Atomic-Chef Mayrhofer: „Skifahren ist in China etwas Exotisches“
Mit dem Schnellzug ist man binnen 50 Minuten von Peking bei den Austragungsorten der Winterspiele. Wolfgang Mayrhofer, langjähriger Atomic-Chef und Sprecher der österreichischen Ski-Industrie, über den Hoffnungsmarkt China und Neo-Skifahrer, die sich die Skischuhe verkehrt herum anziehen.
KURIER: Seit einer gefühlten Ewigkeit fiebert die Ski-Industrie den Olympischen Winterspielen entgegen und dann das: Corona und Boykott-Aufrufe. Es könnte besser laufen, oder?
Wolfgang Mayrhofer: Wir sind Ausstatter für rund Hundert Athleten. Für viele sind diese Spiele die letzte Chance auf eine Olympische Medaille. Unsere Aufgabe ist es, im entscheidenden Moment das beste Produkt zur Verfügung zu stellen und ihnen als Ausstatter den Chance auf den maximalen Erfolg zu geben.
Wünscht man sich als Ski-Hersteller einen chinesischen Ski-Helden, der sein Volk nachhaltig für den Sport begeistert?
Es geht immer um Persönlichkeiten, egal ob aus Österreich, Norwegen oder Italien. Die chinesischen Athleten sind im Park-&-Pipe/Freestyle-Bereich sehr gut unterwegs, da haben sie auch Medaillenchancen. Sie haben auch einige Langläufer und Biathleten, die in vordere Ränge hineinlaufen können. Im Alpinbereich sind sie noch nicht so weit, aber mit unserer Unterstützung – Trainer, Know-how, Produkte – sollten sie dann bei den nächsten Olympischen Spielen in Italien erfolgversprechende Teilnehmer am Start haben.
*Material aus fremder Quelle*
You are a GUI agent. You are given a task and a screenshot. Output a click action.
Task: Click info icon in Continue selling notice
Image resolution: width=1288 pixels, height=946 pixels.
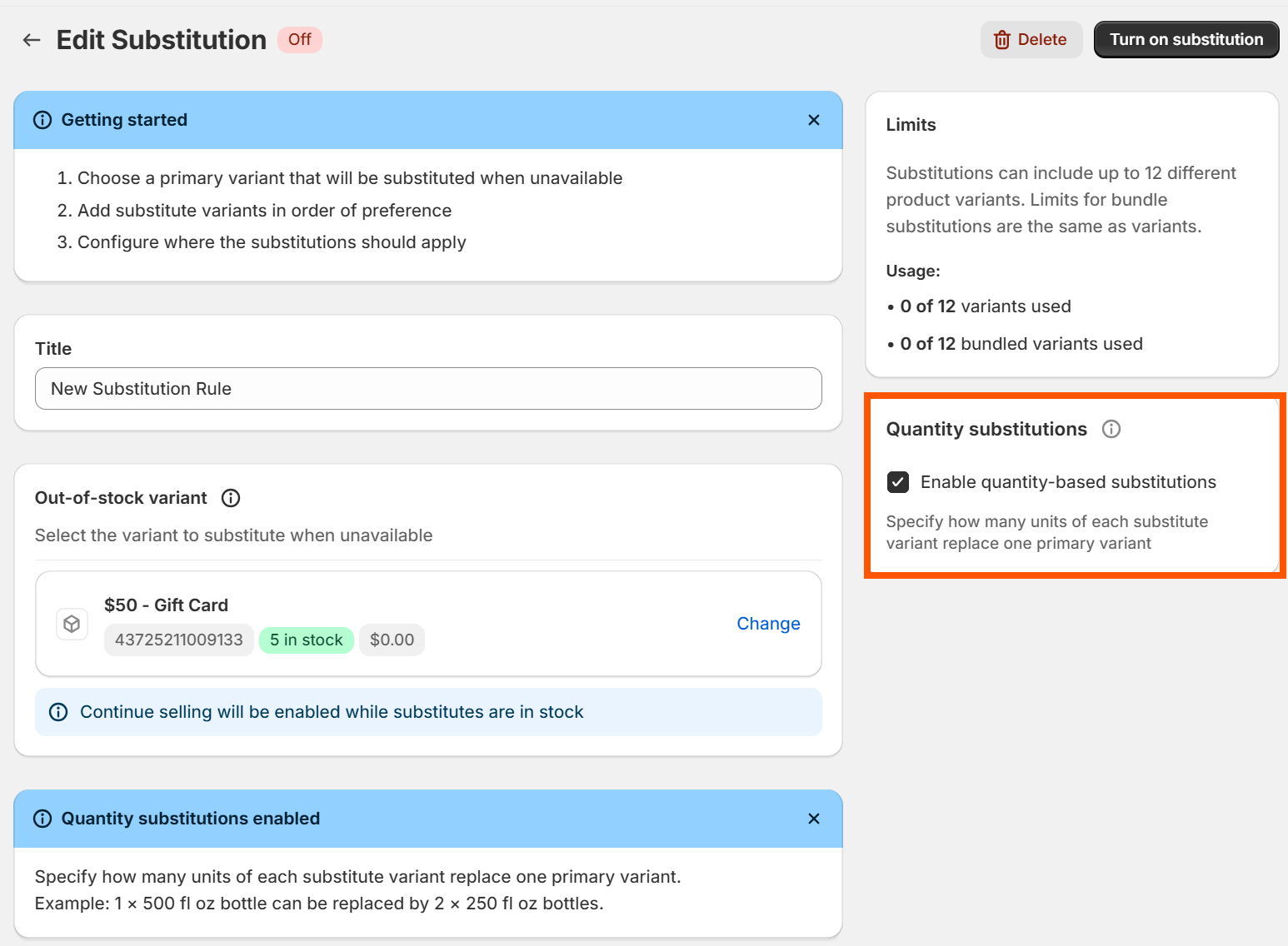(x=58, y=712)
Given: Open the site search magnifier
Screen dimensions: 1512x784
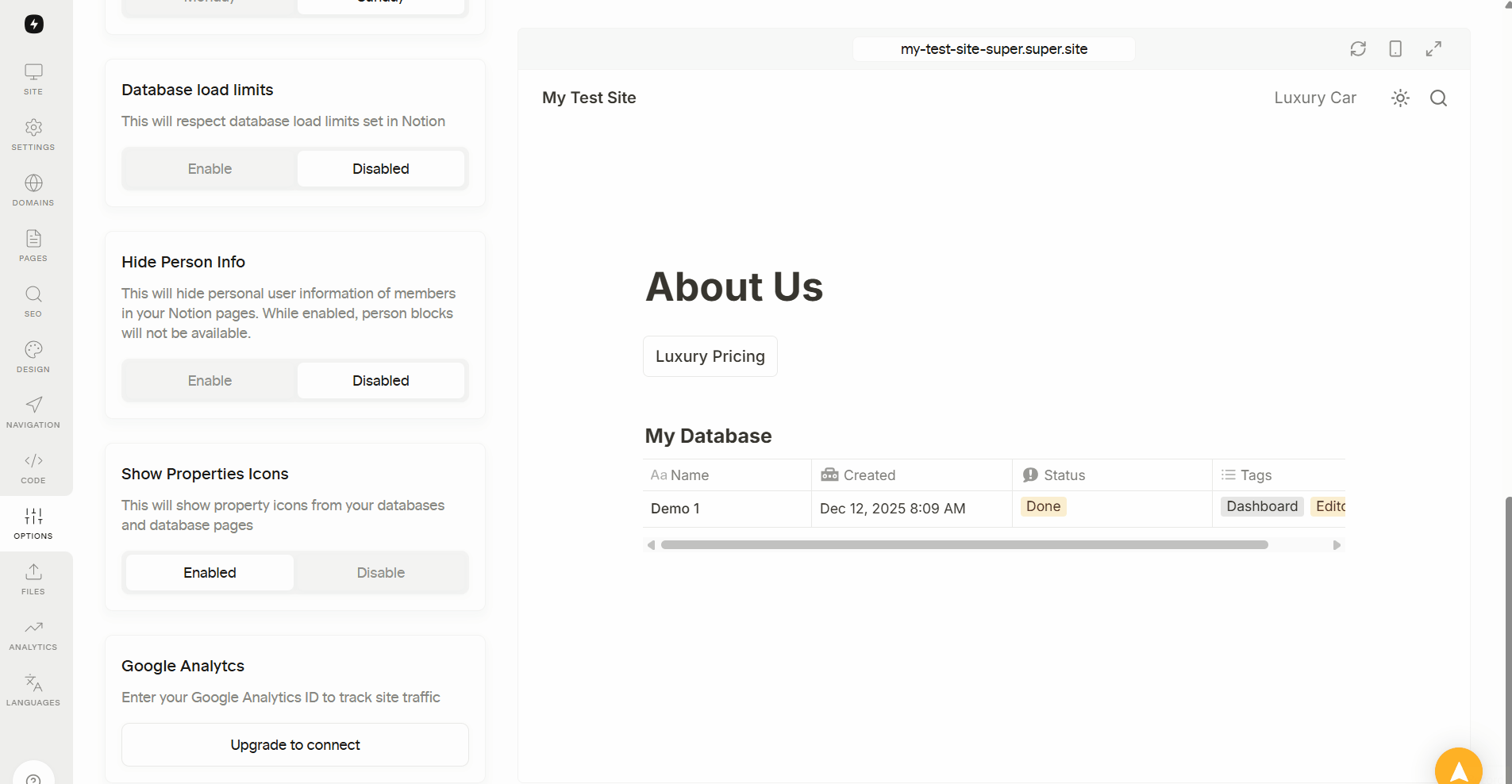Looking at the screenshot, I should tap(1438, 98).
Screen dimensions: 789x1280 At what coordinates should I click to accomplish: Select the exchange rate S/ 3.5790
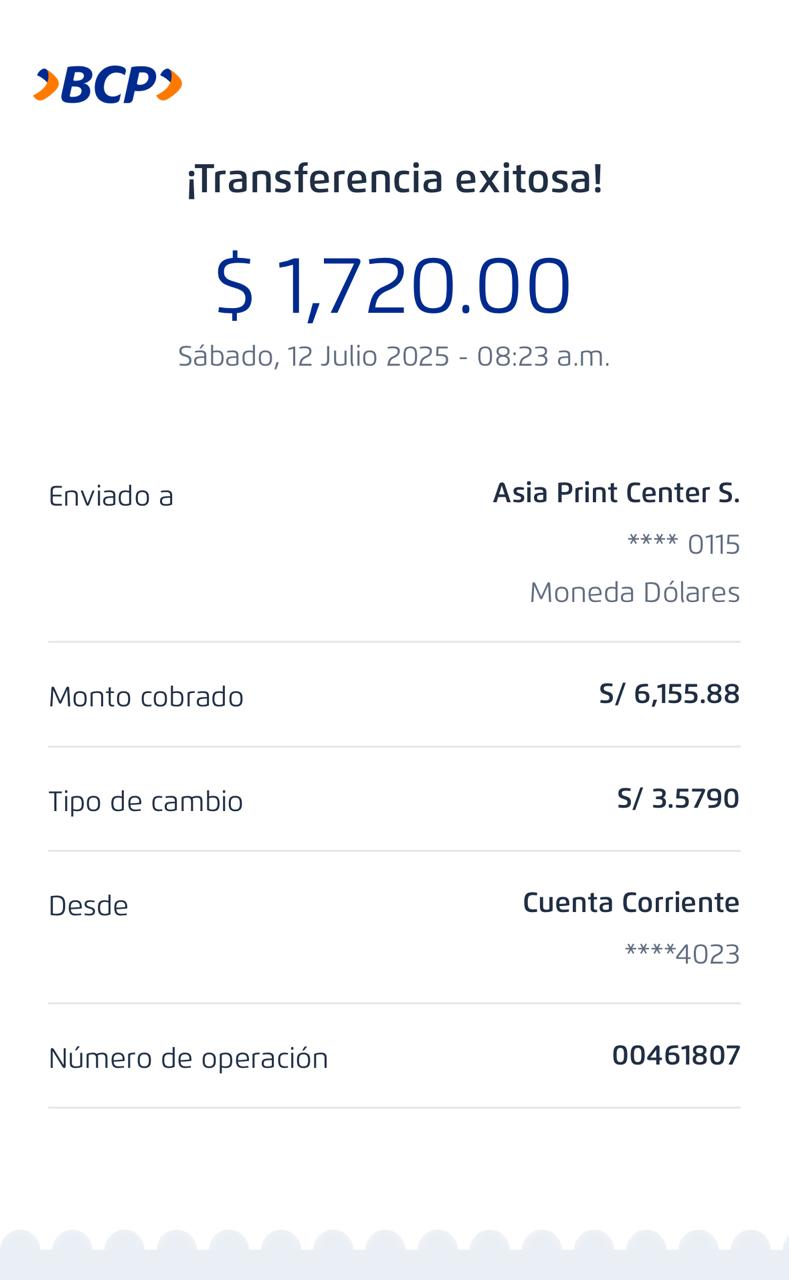[x=678, y=799]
China gilt seit seinem Zuschlag zu den Olympischen Winterspielen als Hoffnungsmarkt für die Wintersportindustrie. Von welchen Dimensionen reden wir da?
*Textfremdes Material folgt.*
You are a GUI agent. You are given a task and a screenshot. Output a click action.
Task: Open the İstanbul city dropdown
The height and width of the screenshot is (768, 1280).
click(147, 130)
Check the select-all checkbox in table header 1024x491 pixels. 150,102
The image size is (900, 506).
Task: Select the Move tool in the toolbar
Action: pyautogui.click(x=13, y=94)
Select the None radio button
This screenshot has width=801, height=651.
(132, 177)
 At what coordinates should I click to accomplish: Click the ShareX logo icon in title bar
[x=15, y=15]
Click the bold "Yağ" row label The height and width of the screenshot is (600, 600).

China ist mit seinen 1,4 Milliarden Einwohnern groß, aber mittelfristig sehe ich ein Potenzial von 350.000 bis 370.000 verkauften Paar Ski im Jahr. Das ist in etwa die Größenordnung von Österreich oder Frankreich.
Immerhin. Österreich ist der zweitgrößte Skimarkt nach den USA. Wäre es mit dem Wachstum in China sinnvoll, gleich dort zu produzieren – statt in Österreich?
Derzeit werden in China 50.000 Paar Ski im Jahr verkauft, das ist quasi nichts. Auch in Zukunft wird es nicht um Riesendimensionen gehen. Für eine Verlagerung der Produktion nach China fehlt jede Perspektive.
Warum genau?
Weil alle Zulieferbetriebe rund um Österreich angesiedelt sind und die Branche sehr kleinteilig strukturiert ist. Von unserem chinesischen Mit-Eigentümer kommt auch ein klares Bekenntnis zur Produktion in Altenmarkt. Die Eigentümer denken langfristig, wir haben gerade in unser Logistik-Zentrum investiert und weitere Investitionen beschlossen.
Apropos Investitionen: China hat in Skigebiete investiert. Rund 50 ernst zu nehmende soll es schon geben. Wie kann man sich so ein neues Skigebiet vorstellen?
Sie funktionieren ganz anders als in Österreich, viel mehr nach dem amerikanischen Modell. Das heißt, es gibt einen Konzern, dem von den Hotels und Restaurants über den Skilift bis zum Verleih alles gehört. Da ist nichts so kleinstrukturiert wie bei uns in Österreich.
Ist das gut oder schlecht für die Erschließung des chinesischen Marktes?
Gut, weil ein Ski-Urlaub für Neo-Wintersportler so einfach im Paket buchbar ist. Das ist wichtig, weil die Eintrittsbarrieren so gering wie möglich sein müssen. Die Züge, die einen in 50 Minuten von Peking ins Gebiet bringen, sind auch ein Gewinn.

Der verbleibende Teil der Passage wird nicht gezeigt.